Из типографии манифестанты устремились наконец к ратуше. Советники и бургомистр, заранее оповещенные о приближении несметных толп народа, поспешили широко раскрыть двери залы собраний.
Без лишних слов отцы города скрепили подписями отпечатанный у Ландерера документ, озаглавленный с присущим революции лаконизмом: «12 пунктов». Бургомистр сам вынес на площадь скромный листок, обретший отныне силу закона.
«Все получается, все удается, — горел лихорадкой поэт. — Только б не потерять уверенности, не сбить шага…»

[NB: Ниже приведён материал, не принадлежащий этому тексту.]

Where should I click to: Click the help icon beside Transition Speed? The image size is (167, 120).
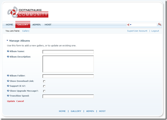click(8, 95)
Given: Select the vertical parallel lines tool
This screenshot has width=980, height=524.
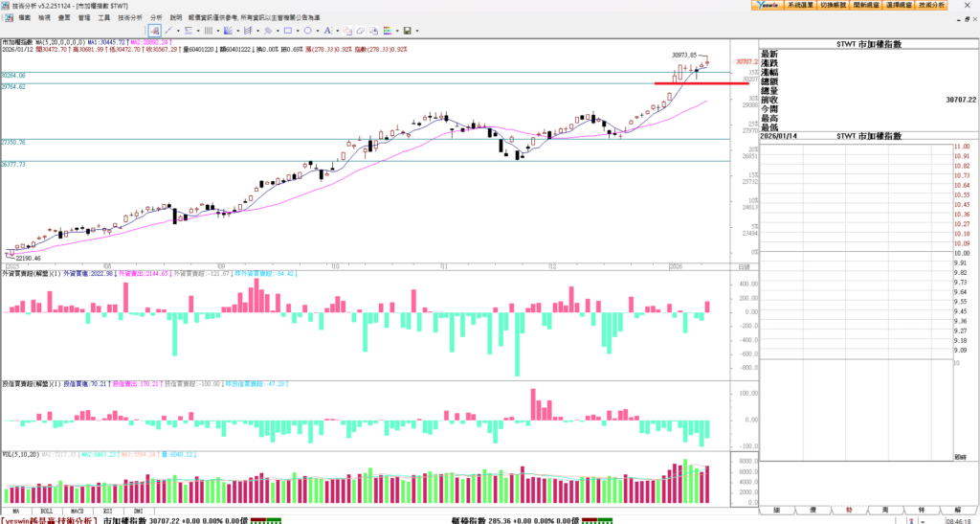Looking at the screenshot, I should (x=209, y=31).
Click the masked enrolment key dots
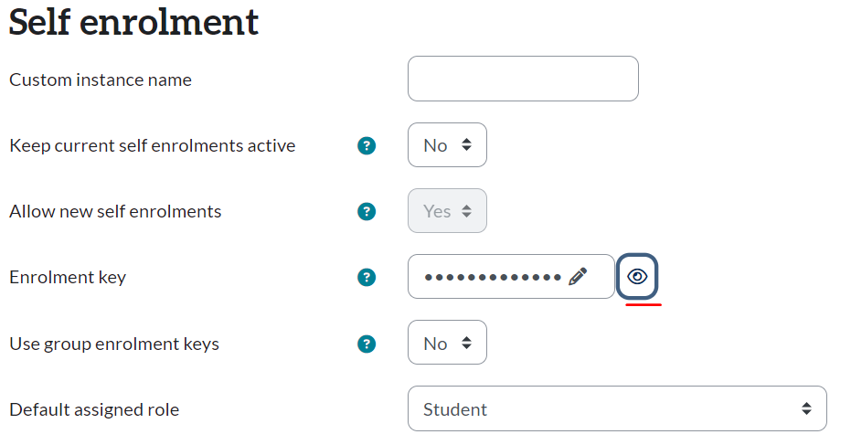 [x=494, y=277]
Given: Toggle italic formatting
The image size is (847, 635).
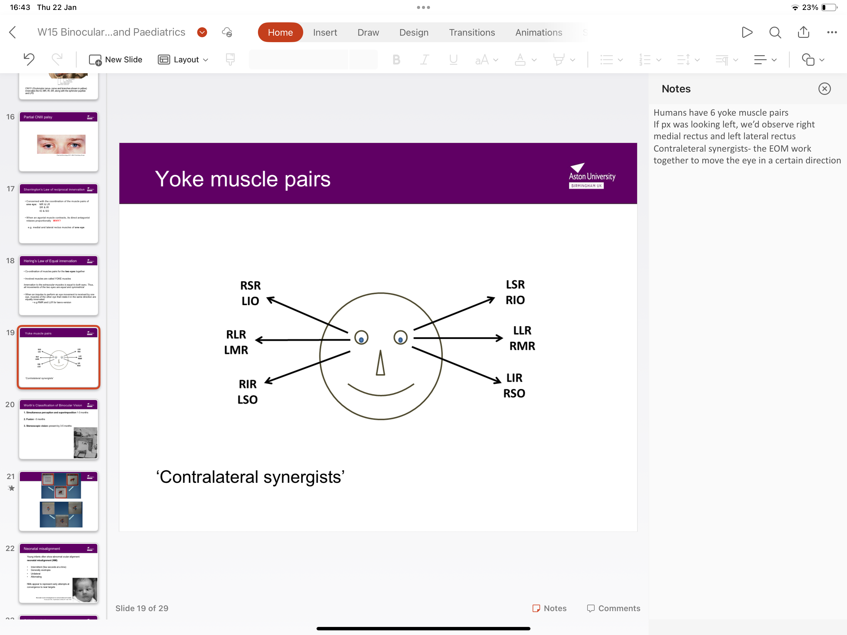Looking at the screenshot, I should tap(425, 59).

— На Буду! — скомандовал он, сбегая по гранитным ступеням городской ратуши. — Без промедленья!
Неведомыми путями распространился слух, будто навстречу идут войска.
— Оружия! — потребовали отдельные голоса. — Оружия!
Но поздно было вооружаться, да и не рассчитывал никто, хоть такая опасность и существовала, на кровавое столкновение.
Петефи оглянулся, но не встретив ни одного испуганного взгляда, махнул рукой в сторону Дуная.
— Вперед, вперед! — задыхаясь на бегу, обогнал его Вашвари.
— К Наместническому совету! — передавался громогласный призыв. — Откроем двери тюрьмы, освободим Штанчича!
Летний мост еще не был наведен, и демонстранты начали спешно захватывать лодки.
— Сначала депутацию! — распорядился Вашвари, первым достигший набережной.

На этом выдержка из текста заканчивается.